(You)th and Sustainable Development

The United Nations in New York City held the 55th Commission on Social Development from February 1st to 10th of 2017. This year’s theme was “Strategies for Eradicating Poverty to Achieve Sustainable Development for All.” The commission was attended by member state representatives, researchers, NGOs, youth, and a group of eleven McGill undergraduate students represented the International Relations Students’ Association of McGill (IRSAM). The group has the goal of bringing home what they learned to the McGill and Montreal community.

McGill students representing IRSAM at CSocD55.
McGill students representing IRSAM at CSocD55.

The Commission acts as a forum where member states and organizations can come together to discuss their achievements, set-backs, and failures regarding achieving sustainable development. The McGill representatives hoped to bring a youthful perspective to the United Nations and commence discussion on youth representation, education, and future leadership. An issue distinguished by the students was that youth are disproportionately affected by major issues such as climate change, poverty, and disease. Despite this, current leaders do not actively seek youth representation or worse, young people who bring their concerns to leaders are delegitimized simply due to their age.

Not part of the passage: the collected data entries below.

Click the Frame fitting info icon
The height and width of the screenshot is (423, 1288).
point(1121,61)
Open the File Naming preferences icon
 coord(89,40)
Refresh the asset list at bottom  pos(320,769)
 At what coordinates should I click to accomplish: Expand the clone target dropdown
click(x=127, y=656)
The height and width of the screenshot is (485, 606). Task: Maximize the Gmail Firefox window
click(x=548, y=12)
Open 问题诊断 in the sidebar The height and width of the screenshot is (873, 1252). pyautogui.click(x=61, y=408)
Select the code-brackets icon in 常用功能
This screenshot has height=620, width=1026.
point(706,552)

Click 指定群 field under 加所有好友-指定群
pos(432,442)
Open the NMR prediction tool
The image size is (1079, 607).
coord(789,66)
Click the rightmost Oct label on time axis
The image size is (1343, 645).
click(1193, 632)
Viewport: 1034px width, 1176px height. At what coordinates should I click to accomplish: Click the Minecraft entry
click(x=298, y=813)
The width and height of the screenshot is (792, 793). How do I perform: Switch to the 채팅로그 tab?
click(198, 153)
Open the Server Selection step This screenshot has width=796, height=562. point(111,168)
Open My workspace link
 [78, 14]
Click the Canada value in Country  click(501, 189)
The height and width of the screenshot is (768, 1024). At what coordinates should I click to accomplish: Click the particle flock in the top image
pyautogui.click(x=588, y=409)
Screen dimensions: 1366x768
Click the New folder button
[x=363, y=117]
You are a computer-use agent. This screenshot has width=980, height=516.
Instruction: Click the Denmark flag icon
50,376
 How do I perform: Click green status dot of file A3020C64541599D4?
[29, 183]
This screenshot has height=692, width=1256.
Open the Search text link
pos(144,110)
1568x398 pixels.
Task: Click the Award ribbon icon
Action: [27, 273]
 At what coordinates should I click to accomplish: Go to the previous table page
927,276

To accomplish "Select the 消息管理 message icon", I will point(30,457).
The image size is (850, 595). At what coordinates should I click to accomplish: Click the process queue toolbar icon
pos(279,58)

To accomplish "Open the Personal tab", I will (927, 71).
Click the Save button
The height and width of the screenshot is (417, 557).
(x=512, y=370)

McGill’s delegation of students understood that they are in privileged positions as university students attending the United Nations, and they found it imperative to use the opportunity to speak up for the less fortunate.

Accessibility to the government and international organizations is extremely difficult for the majority of the world’s population, many of whom lack even basic access to education, food security, clean water, shelter, and healthcare. Youth in situations of extreme poverty do not necessarily know what services, if any are, available to them. Oftentimes, impoverished people depend on development aid organizations for basic subsistence. In many countries in the Global South, corruption is widespread making, it even more difficult to access aid and employment, as well as causing disillusionment in young citizens due to state inefficiency. Protracted violence is another tragic issue of present generations. Syria has an entire generation of children who were born into conflict, and only know what it is like to live in war. There are ongoing studies attempting to measure the psychological impact of war, human trafficking, and forced migration on children, and it is not difficult to understand that there are extensive inequalities that exist between children in the Global North and South.

The Sustainable Development Goals are considered truly universal, meaning they apply to all countries regardless of GDP. Developing countries are especially vulnerable to climate change, so in order to successfully implement Agenda 2030, all countries must actively work to halt and reverse global warming. The world’s youth has a major stake in halting climate change because by the time they become global leaders, it will be too late to reverse the damage that is currently being done. This means it is imperative for international leaders to end the trend of delegitimizing the voices of youth and to commence working honestly with young people to reform policies and protect future generations.